Wir weisen darauf hin, dass Voraussetzung für die Kündigung des Arbeitsvertrages wegen der Verletzung der Arbeitspflicht / des Verstoßes gegen die Arbeitsdisziplin ist, dass die Verletzung der Arbeitspflicht oder der Arbeitsdisziplin in den allgemeinen Regelungen des Arbeitgebers (Arbeitsordnung oder Kollektivtarifvertrag) oder im Arbeitsvertrag als Kündigungsgrund vorgesehen sind. Die Verletzung der Arbeitspflichten bzw. der Verstoß gegen die Arbeitsdisziplin ist in den allgemeinen Regelungen des Arbeitgebers bzw. im Arbeitsvertrag durch Bestimmung der Art der Verletzung der Arbeitspflichten bzw. der Form des Verstoßes gegen die Arbeitsdisziplin zu konkretisieren. Falls sie durch die allgemeinen Regelungen des Arbeitgebers oder im Arbeitsvertrag als Kündigungsgrund nicht vorgesehen sind bzw. nicht konkretisiert sind, kann der Arbeitsvertrag nicht aus den angeführten Gründen gekündigt werden.


2.    In welcher Form soll ich den Arbeitsvertrag nach serbischem Arbeitsrecht kündigen? Welche Fristen soll ich bei einer Kündigung des Arbeitsvertrages beachten?

Der Arbeitsvertrag wird durch einen Beschluss in schriftlicher Form gekündigt, der die Begründung und den Rechtsbehelf beinhalten muss. Der Beschluss wird dem Arbeitnehmer persönlich in den Geschäftsräumen des Arbeitgebers übergeben bzw. an die Anschrift des Wohnsitzes des Arbeitnehmers zugestellt. Im Fall der Unmöglichkeit der persönlichen Aushändigung dieses Beschlusses erstellt der Arbeitgeber darüber eine schriftliche Notiz und verkündet den Beschluss an der Anzeigetafel. Nach Ablauf von 8 Tagen ab der Verkündung des Beschlusses an der Anzeigetafel wird der Beschluss als zugestellt angesehen. Das Arbeitsverhältnis gilt mit der Zustellung des Beschlusses als beendet.

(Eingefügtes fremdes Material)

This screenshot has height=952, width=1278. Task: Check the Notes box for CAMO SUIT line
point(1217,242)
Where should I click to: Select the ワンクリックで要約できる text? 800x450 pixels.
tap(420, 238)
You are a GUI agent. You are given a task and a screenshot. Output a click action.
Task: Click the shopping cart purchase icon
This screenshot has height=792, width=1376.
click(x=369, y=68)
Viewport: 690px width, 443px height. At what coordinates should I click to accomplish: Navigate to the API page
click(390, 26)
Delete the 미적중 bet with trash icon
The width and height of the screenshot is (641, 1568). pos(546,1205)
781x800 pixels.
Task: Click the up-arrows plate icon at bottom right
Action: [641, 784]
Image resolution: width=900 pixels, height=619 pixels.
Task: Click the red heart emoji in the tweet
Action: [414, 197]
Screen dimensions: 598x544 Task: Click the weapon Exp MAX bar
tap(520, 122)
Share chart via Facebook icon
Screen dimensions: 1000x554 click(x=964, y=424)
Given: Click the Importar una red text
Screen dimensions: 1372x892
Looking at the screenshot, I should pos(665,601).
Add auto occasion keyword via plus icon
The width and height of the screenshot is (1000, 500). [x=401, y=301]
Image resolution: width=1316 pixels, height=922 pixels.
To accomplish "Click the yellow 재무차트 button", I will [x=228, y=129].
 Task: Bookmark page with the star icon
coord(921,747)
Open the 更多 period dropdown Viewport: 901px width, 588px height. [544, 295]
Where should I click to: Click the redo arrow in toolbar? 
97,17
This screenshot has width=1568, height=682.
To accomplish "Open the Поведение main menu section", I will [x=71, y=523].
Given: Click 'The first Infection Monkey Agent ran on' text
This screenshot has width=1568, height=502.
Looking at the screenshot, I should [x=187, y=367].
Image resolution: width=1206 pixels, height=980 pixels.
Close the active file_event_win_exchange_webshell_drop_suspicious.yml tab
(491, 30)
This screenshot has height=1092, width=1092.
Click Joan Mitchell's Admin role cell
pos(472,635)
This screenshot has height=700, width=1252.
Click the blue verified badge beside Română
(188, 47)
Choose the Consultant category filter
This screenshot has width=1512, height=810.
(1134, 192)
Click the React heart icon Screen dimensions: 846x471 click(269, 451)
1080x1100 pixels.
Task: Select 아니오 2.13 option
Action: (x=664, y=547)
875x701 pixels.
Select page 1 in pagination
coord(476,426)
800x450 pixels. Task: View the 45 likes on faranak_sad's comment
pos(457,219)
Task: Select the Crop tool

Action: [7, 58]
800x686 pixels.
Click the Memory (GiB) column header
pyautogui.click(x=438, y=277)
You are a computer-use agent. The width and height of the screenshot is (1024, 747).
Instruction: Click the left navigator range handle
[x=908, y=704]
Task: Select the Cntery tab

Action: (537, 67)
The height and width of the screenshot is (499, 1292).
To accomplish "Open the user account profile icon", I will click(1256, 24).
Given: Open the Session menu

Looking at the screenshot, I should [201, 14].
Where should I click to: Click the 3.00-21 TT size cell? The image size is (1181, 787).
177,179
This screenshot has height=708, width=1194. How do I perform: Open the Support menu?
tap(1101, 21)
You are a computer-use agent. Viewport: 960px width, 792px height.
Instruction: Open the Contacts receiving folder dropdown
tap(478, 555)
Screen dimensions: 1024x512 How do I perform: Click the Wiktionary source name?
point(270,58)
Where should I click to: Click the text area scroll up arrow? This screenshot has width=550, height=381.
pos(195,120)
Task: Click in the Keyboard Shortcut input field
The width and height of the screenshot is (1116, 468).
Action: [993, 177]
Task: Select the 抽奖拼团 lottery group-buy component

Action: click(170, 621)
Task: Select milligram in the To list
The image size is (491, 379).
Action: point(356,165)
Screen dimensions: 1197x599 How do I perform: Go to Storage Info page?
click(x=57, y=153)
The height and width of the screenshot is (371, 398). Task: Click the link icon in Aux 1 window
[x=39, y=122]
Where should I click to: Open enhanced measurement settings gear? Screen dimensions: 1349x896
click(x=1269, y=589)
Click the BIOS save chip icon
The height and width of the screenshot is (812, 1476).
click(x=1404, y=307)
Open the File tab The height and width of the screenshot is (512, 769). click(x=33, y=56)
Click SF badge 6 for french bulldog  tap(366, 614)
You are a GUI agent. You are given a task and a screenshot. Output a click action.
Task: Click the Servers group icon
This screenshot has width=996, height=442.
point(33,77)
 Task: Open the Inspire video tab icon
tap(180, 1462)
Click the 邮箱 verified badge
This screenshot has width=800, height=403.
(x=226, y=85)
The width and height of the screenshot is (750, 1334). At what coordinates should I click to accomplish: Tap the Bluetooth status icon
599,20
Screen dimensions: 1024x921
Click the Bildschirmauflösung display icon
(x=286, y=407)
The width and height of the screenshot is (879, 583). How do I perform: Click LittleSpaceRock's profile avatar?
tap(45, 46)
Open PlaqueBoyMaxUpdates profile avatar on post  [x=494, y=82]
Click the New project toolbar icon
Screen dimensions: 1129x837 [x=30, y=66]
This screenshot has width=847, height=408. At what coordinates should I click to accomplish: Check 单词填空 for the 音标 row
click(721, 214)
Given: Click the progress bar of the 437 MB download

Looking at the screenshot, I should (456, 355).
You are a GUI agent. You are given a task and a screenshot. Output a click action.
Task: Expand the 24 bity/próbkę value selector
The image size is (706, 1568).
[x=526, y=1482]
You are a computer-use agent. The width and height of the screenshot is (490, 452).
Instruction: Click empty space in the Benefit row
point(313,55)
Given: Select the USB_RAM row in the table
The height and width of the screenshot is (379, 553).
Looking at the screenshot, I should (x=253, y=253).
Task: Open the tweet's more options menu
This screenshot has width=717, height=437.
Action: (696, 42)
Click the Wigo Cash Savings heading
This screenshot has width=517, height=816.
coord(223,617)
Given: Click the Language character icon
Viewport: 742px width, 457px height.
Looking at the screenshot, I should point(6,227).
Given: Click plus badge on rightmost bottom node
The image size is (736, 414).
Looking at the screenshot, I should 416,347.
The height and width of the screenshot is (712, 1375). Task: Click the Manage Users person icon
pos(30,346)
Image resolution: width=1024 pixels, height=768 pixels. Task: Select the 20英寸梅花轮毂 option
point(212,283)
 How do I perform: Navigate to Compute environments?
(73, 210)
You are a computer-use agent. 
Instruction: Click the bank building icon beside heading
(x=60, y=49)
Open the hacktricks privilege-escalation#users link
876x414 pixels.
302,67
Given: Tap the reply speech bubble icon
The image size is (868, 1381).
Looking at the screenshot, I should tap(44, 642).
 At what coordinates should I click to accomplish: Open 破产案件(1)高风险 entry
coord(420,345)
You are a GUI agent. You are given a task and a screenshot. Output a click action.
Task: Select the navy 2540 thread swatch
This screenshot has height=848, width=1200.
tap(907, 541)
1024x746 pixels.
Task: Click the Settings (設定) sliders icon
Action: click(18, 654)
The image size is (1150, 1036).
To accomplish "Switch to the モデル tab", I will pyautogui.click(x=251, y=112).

3.    Innerhalb welchen Zeitraums ist der Arbeitgeber im Falle einer Kündigung verpflichtet, alle Forderungen des Arbeitnehmers zu begleichen?

Im Fall der Beendigung des Arbeitsverhältnisses ist der Arbeitgeber verpflichtet, innerhalb von 30 Tagen ab der Beendigung des Arbeitsverhältnisses dem Arbeitnehmer alle nicht ausgezahlten Gehälter, Gehalterstattungen und andere Leistungen, auf welche der Arbeitnehmer bis zur Beendigung des Arbeitsverhältnisses einen Anspruch erworben hat, auszuzahlen (Art. 185, 186 des serbischen Arbeitsgesetzes).


4.    Welche Rechtsbehelfe stehen dem Arbeitnehmer gegen den Beschluss über die Kündigung des Arbeitsvertrages zur Verfügung?

Gegen den Beschluss kann der Arbeitnehmer bzw. der Vertreter der Gewerkschaft, deren Mitglied der Arbeitnehmer ist, wenn er durch den Arbeitnehmer dazu ermächtigt worden ist, Klage vor dem zuständigen Gericht einreichen.


5.    Welche Frist ist bei der Einleitung des Gerichtsverfahrens bezüglich des Kündigungsbeschlusses zu beachten?

Die Frist für die Einleitung eines Gerichtsverfahrens beträgt 60 Tage ab Zustellung des Kündigungsbeschlusses bzw. ab Kenntnis des Arbeitnehmers von einer Rechtsverletzung (Art. 195 des serbischen Arbeitsgesetzes).


6.    Welches Gericht ist für die Arbeitsrechtsstreite in Serbien zuständig?

In Serbien gibt es keine speziellen Arbeitsgerichte, so dass sich die Zuständigkeit für Streitsachen aus dem Bereich des Arbeitsrechtes nach den allgemeinen Zuständigkeitsvorschriften richtet.